A Few Tips on How to Do a Team Building Activity

Team building activities help teams learn and grow. It is important to educate teams in teaming concepts and help them with work processes during all the team-building stages. For those leading teams, a few tips on planning a team building activity can be instrumental to the success of the team.

First, determine the purpose of the team building activity to determine if it can be part of a meeting or should be a separate event. Is the activity to introduce a topic, communicate a point, improve relationships, review previous training or teach a new technique? All of these can be done in a meeting as long as a safe environment and enough time is provided. Otherwise plan a special event so that other work does not interfere with the learning process.

Decide how much time to spend on the team building activity and when it would be best to do it. If the activity is to be part of a team meeting, plan it for the appropriate spot on the specific meeting agenda. At the beginning of the agenda is a good time for “getting to know you” type of activities and icebreakers, or revisiting points from a recent training course. If a non-controversial topic is to be presented or a new technique is to be taught during a few minutes of the meeting, those can fit anywhere within the agenda where it needs to occur. For example if a new decision making process is to be taught, explain it just before the team needs to use it to make a decision. Applying techniques immediately to work makes them more meaningful. Introducing new training concepts that are not to be used within the meeting should happen near the end of the meeting time.

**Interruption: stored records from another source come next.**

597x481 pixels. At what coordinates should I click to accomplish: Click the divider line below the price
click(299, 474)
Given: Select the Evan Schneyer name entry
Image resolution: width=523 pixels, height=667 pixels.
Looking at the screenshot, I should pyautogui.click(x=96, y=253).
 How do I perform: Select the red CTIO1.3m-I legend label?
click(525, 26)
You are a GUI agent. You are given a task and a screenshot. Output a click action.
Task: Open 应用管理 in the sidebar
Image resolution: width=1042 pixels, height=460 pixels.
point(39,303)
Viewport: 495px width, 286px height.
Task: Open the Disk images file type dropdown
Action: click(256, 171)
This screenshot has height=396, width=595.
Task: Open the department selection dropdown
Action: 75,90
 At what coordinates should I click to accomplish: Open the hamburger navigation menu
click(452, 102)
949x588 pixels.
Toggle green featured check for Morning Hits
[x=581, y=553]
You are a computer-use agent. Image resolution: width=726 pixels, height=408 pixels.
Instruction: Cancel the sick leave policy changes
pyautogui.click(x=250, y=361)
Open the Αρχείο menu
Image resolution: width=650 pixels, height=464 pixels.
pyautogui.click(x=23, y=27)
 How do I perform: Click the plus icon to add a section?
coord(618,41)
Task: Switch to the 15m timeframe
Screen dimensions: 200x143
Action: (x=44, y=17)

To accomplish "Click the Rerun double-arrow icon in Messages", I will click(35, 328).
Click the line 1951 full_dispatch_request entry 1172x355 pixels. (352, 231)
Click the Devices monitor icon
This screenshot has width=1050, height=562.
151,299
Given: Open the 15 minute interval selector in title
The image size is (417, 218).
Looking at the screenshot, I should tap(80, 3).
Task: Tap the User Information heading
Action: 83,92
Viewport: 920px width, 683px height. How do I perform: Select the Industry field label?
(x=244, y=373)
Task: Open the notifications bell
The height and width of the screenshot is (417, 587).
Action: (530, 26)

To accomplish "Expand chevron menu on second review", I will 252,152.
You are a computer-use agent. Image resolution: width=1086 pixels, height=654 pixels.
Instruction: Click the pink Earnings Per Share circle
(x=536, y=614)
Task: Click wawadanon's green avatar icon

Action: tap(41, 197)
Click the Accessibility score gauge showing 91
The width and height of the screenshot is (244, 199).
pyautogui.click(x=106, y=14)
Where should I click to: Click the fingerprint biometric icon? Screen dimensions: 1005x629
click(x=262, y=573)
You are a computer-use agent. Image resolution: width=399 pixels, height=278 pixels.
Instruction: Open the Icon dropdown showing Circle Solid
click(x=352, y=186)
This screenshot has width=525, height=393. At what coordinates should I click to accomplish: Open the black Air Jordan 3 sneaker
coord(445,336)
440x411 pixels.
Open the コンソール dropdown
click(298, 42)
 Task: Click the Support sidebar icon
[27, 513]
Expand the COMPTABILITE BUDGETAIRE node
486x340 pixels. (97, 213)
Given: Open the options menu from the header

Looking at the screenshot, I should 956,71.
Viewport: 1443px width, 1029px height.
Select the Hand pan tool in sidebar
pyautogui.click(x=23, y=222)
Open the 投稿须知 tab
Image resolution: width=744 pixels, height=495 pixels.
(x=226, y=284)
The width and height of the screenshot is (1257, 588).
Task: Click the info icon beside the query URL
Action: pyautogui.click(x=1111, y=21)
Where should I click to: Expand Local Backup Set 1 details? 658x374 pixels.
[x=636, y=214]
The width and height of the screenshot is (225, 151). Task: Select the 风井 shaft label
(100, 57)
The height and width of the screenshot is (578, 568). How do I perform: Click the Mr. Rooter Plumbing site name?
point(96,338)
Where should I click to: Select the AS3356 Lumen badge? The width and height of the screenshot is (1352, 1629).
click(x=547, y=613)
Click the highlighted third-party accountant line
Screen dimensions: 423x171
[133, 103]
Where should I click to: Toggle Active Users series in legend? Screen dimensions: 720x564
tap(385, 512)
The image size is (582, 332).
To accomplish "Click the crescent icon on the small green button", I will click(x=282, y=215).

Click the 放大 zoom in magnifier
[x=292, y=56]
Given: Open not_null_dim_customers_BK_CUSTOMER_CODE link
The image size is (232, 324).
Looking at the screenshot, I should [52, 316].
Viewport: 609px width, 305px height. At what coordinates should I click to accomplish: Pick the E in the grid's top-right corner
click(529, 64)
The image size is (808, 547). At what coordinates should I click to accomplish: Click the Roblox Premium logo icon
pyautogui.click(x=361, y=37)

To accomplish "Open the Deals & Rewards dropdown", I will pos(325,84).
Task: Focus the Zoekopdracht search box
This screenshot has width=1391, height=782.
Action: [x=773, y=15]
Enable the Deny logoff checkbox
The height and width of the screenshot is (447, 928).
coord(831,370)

If the time/date for the team building should be outside of a regular team meeting, plan a special training session or team-building event. This will require extra work by a team member or the leader to find a good date and a location that meets the needs of the activities to be done. Decide on activities before choosing a location or rescheduling may become necessary in order to meeting physical requirements. In selecting an activity for the event or training, take into consideration any physical limitations of team members. When planning a multi-exercise team-building event, activities that every team member can participate in should be considered before those that may require a member to “sit out” during the exercise because it may make them to feel excluded.

Find the activities or exercises that best make the intended training point or exemplifies the desired team concept. Then narrow down the selection list to which ones maybe best to use based on the materials necessary, the time available, relevancy to particular team, and fun factor. It is a success key for team-building events to be fun as well as informative. In meetings, it is nice to have a fun activity but relevancy to work at hand will mean more to the team, so aim for relevant first and both whenever possible.

Before the date of the meeting, training session, or team-building event: decide who will facilitate, invite participants, provide the agenda if appropriate, and gather necessary supplies. If it is a special session rather than a team meeting, it may be more fun to surprise the team with the agenda at the beginning instead of in advance. If facilitating the activity, arrive early and be prepared with all necessary materials. If someone else is to facilitate, then make sure they understand the expectations they are to meet, as well as when to be there and where to go. It may be beneficial to have someone from outside the team facilitate if the activity requires special training, facilities, or materials that a member of the team does not possess.

Use these tips when planning to do any type of team activity. Continual learning will motivate the team to contribute even better results as they mature and move through various stages.